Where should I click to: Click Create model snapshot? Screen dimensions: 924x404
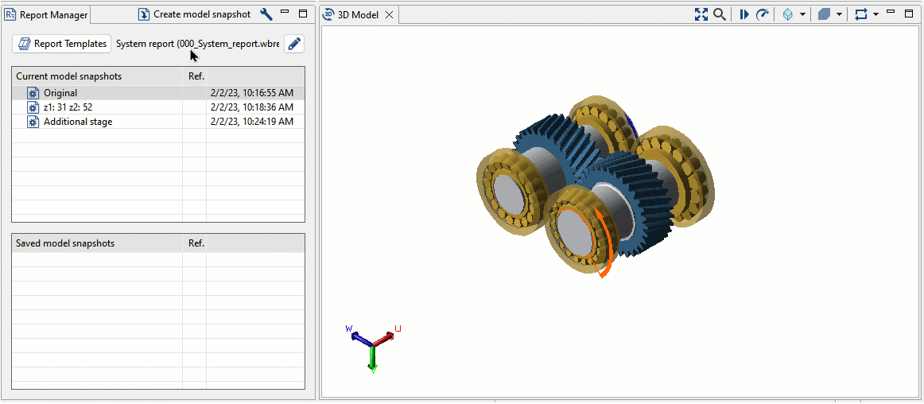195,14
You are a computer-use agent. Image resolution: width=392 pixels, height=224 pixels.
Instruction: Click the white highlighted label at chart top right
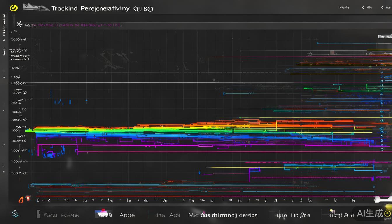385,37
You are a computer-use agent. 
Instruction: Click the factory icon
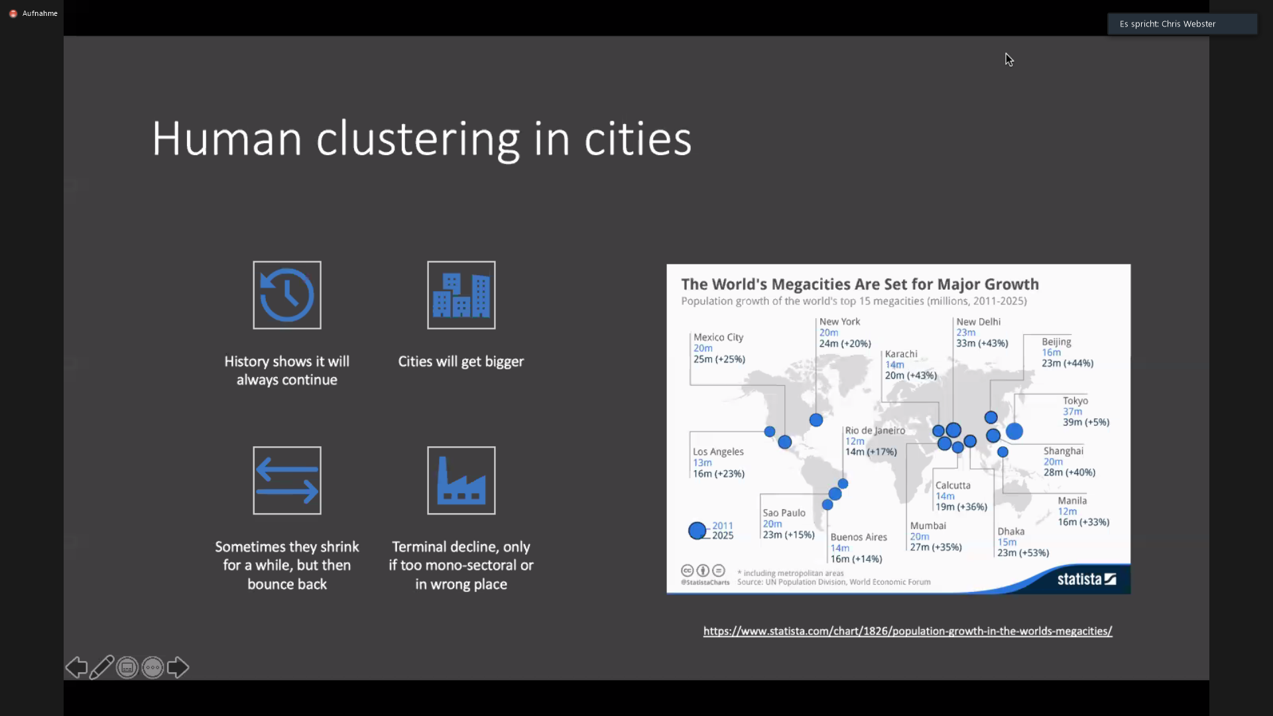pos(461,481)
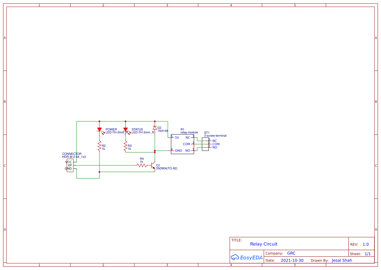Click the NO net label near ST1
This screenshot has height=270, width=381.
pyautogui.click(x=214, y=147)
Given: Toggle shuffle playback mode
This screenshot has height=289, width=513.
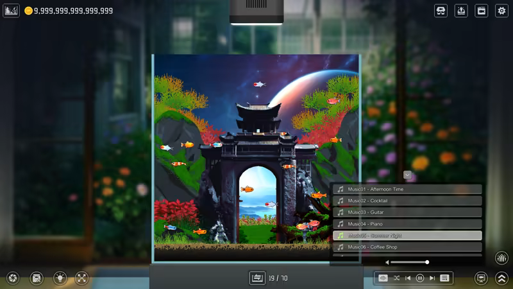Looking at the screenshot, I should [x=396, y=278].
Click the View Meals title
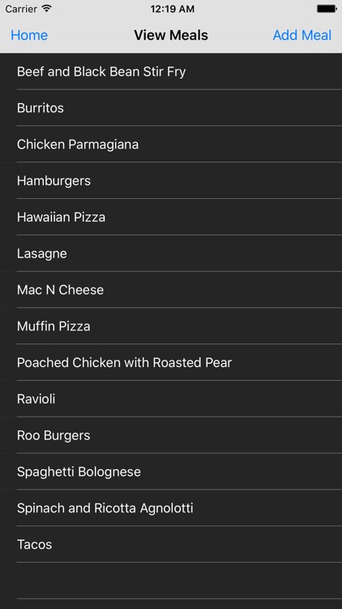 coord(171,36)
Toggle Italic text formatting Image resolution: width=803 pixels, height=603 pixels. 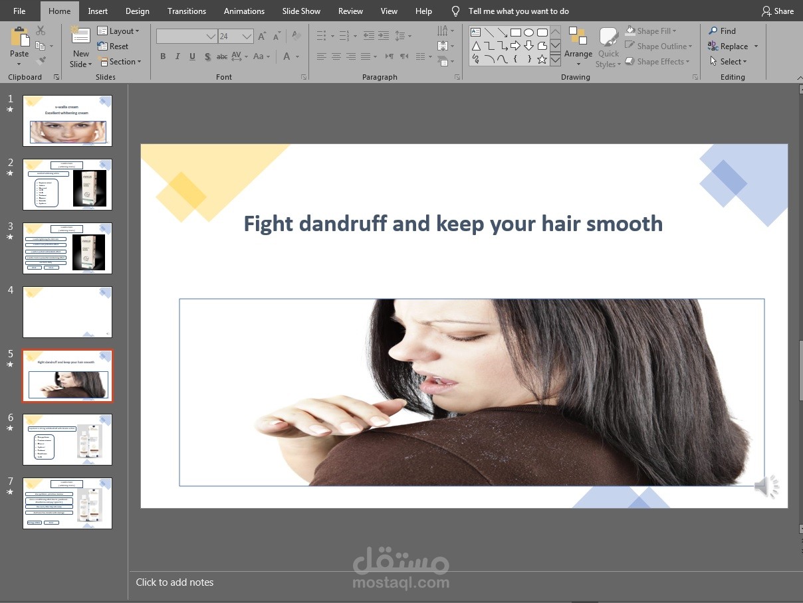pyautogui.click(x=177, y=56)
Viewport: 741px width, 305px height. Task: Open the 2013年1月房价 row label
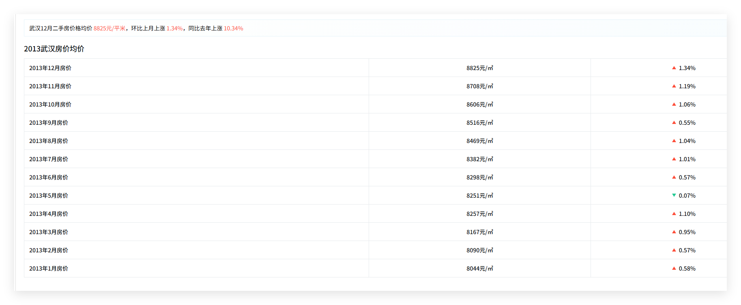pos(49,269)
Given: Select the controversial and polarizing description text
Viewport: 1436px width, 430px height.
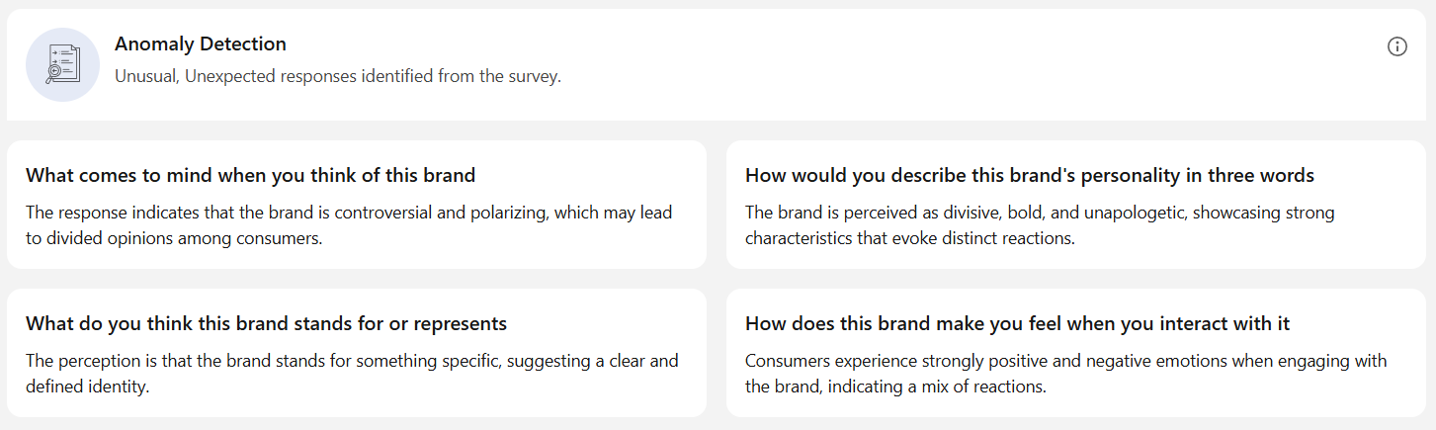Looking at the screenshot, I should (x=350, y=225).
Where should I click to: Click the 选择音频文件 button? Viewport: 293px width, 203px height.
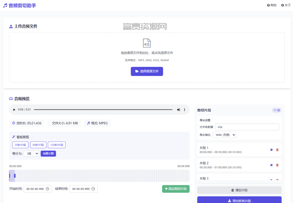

==

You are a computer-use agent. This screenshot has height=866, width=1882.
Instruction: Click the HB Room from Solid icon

Aim of the task
Reproduce the listing verbatim from the line containing "Where should I click to: Click Create" through the line containing "pyautogui.click(x=214, y=147)", including both of those lines. Omit the pictures from your reproduction.

Solution for this exercise
Where should I click to: Click Create model snapshot? Screen dimensions: 924x404
195,14
You are a computer-use agent. Image resolution: width=392 pixels, height=224 pixels.
Instruction: Click the white highlighted label at chart top right
385,37
You are a computer-use agent. 
Instruction: Click the factory icon
pos(461,481)
Click the NO net label near ST1
This screenshot has height=270, width=381.
pyautogui.click(x=214, y=147)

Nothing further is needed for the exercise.